En febrero enfermé y me interné en un hospital de Miami sin decirle nada a nadie. Al registrarme, pedí que ocultasen mi identidad. Me peraron. Al día siguiente, Talía apareció en el cuarto donde me tenían enganchado al suero y la morfina. ¿Cómo se había enterado? Su esposo Hugo, médico retirado, era amigo del doctor que me había operado. Talía siempre sabía dónde encontrarme. Se instaló a mi lado, me puso un rosario en el pecho y no se alejó de allí.
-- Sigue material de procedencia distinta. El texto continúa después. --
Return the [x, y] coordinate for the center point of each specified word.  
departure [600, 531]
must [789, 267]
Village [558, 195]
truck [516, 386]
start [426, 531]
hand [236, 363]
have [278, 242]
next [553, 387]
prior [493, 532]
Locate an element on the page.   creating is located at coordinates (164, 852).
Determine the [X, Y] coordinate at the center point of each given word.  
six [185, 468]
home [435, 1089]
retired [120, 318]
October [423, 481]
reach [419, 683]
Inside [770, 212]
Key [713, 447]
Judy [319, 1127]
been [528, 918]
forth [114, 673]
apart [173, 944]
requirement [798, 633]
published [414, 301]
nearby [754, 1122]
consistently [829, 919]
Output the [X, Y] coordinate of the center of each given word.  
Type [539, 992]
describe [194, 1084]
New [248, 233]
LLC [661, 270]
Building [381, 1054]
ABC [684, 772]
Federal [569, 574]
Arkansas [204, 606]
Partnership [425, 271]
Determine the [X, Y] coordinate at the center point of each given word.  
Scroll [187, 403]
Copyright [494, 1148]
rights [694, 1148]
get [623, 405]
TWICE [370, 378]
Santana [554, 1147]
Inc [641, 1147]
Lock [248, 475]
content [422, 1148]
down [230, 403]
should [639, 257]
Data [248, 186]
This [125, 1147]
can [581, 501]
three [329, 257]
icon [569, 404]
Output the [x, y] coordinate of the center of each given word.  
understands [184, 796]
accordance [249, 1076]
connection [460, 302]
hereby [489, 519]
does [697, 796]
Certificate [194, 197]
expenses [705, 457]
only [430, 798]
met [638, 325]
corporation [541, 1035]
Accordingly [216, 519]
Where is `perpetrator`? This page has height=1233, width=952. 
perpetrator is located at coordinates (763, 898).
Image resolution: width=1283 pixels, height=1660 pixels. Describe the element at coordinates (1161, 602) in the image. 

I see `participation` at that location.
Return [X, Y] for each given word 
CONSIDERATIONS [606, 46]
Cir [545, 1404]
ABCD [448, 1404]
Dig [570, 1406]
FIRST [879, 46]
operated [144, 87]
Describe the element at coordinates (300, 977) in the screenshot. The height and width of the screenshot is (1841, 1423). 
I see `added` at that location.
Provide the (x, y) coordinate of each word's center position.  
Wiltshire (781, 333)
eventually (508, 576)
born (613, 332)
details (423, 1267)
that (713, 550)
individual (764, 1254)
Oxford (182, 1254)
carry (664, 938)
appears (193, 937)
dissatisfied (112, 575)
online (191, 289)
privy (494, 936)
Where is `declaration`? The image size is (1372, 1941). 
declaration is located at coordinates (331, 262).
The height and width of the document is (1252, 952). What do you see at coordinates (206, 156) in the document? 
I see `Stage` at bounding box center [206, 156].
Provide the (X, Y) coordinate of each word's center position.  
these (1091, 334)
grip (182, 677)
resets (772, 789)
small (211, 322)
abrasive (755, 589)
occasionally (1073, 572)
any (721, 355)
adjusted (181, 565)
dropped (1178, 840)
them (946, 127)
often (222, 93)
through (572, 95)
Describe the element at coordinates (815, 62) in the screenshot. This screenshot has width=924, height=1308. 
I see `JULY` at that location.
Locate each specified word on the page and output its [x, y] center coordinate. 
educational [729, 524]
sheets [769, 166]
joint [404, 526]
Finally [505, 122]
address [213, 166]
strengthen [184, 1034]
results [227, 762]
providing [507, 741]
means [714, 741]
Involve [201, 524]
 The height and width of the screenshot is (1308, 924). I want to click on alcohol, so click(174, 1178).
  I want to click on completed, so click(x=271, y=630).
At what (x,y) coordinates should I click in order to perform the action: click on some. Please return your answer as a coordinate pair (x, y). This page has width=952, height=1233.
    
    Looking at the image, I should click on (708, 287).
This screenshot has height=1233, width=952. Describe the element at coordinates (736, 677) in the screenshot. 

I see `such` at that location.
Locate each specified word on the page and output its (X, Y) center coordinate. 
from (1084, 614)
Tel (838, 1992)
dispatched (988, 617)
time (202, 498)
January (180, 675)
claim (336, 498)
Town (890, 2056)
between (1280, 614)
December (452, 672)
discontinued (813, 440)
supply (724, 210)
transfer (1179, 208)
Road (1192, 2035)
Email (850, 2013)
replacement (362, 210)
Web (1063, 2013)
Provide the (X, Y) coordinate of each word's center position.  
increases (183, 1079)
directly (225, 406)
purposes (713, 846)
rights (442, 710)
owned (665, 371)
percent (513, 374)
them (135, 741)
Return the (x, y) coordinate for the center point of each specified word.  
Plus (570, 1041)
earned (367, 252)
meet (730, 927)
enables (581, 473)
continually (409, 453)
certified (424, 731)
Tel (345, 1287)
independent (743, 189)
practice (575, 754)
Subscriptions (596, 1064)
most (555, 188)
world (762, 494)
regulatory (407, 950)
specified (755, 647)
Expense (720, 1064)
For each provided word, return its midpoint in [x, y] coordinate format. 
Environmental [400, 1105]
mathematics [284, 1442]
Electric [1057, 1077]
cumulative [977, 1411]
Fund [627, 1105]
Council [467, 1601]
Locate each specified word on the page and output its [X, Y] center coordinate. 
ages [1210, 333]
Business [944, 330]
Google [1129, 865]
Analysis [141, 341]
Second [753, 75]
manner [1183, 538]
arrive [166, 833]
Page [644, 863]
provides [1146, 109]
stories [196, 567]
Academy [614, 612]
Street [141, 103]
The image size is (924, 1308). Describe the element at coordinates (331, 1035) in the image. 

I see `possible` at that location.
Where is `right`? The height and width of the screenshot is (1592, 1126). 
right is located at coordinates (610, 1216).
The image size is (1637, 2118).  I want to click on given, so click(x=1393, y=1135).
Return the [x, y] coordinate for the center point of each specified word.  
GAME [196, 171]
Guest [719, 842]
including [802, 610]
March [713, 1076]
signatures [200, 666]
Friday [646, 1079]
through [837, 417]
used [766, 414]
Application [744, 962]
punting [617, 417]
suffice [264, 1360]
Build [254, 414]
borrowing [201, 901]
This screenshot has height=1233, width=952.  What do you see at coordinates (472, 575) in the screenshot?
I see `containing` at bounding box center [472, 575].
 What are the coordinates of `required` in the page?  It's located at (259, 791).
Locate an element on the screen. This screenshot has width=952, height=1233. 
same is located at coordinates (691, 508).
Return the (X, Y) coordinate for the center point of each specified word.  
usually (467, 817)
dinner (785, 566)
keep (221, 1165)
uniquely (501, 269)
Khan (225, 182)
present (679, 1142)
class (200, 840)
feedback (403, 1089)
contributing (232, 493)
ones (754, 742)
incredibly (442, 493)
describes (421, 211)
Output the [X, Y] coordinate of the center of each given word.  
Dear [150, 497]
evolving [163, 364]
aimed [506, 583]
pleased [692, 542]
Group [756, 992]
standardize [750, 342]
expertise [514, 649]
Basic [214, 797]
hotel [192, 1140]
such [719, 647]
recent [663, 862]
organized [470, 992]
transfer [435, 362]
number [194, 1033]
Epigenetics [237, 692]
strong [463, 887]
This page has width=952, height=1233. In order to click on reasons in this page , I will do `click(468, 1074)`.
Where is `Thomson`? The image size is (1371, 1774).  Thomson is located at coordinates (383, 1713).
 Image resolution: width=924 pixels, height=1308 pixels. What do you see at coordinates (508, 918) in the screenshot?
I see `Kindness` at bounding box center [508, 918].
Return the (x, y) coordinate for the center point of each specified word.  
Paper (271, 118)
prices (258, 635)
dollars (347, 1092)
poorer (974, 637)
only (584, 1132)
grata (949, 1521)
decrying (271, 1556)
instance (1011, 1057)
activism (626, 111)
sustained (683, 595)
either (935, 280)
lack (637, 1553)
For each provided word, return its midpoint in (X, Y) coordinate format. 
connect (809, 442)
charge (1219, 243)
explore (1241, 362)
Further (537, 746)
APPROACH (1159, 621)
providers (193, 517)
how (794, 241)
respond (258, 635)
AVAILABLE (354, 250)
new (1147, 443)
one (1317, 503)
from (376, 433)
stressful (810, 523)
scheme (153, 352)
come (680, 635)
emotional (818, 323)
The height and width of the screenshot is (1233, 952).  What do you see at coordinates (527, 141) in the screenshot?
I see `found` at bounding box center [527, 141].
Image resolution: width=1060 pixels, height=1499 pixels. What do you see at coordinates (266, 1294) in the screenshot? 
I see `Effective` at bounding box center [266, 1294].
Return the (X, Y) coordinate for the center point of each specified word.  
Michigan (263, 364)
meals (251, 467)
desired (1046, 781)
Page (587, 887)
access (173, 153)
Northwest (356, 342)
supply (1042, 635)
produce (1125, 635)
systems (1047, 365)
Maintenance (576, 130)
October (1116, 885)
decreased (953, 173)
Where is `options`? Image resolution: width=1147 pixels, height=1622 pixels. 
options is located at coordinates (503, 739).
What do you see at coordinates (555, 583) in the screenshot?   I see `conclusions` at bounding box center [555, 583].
Rezaba, me acariciaba, me peinaba, me llevaba al baño tratando de que orinase (pero yo no podía, y ella quería mirarlo todo) y no paraba de decirme mi hijito, yo soy tu mami, no te preocupes, tu mami está aquí para cuidarte.

Pero yo no quería que ella fuese mi mami, yo quería que se largase y me dejase en paz.

Fue un pesadilla que duró cuatro días con sus noches. Talía me volvió loco. No dejaba de tocarme, peinarme, acariciarme, acomodarme las almohadas, darme de comer gelatinas. No dejaba de rezar por mí.

Cuando el médico me dio el alta, salí en silla de ruedas del hospital, acompañado de Talía. Le pregunté si había traído su auto. Me dijo que no, que iría conmigo en mi auto y se quedaría cuidándome en mi casa. No lo pude creer. Caminamos hasta el estacionamiento, subió a mi auto, se molestó porque no la dejé manejar y, llegando a mi casa, entró conmigo y dijo:

-Vamos a ducharte, no te preocupes que yo estaré a tu lado para jabonarte y para que no te resbales.

Fue demasiado. Le dije que le daba diez minutos para irse de mi casa o llamaría a la policía. Me dijo que no tenía auto. Le dije que llamase a un taxi. Me pidió que lo llamase yo. Le dije que no tenía fuerzas. Se sentó en el sofá y rompió a llorar. Mi hijito adorado, cómo puedes hacerle esto a tu mami que tanto te quiere, repetía, sobándose los ojos.

-Si no te vas, llamo a la policía, le dije, y abrí la puerta.

Se fue sin mirarme, llorando.

-No quiero verte más, le dije.

Desde entonces prohibí que entrase público al estudio. Han pasado tres meses y todos los días me escribe correos que borro sin leer. A veces me deja mensajes condolidos en el contestador de casa. A veces encuentro bolsas de comida al salir. Siempre me deja boletos de la lotería con una nota que dice: “Tu mami que te quiere”.

Pensé que no la vería más.

Anoche al salir de casa estaba abriendo la puerta de mi auto cuando ella detuvo su auto gris, bajó de prisa y se acercó a mí. Pensé que me mataría. Esperé el disparo. He venido a despedirme, me voy dos semanas a Madrid, me dijo. No le permití que me tocase, retrocedí, puse mala cara. Buen viaje, le dije secamente. Hasta pronto, hijo mío, me dijo ella, con la mirada alunada. Nos vemos en Madrid, añadió.

¿Cómo sabía Talía que en una semana viajaré a Madrid?

Subí el auto y aceleré. Miré por el espejo. Ella venía detrás de mí.

Me temo que estoy condenado a ser su hijo y morir en sus brazos.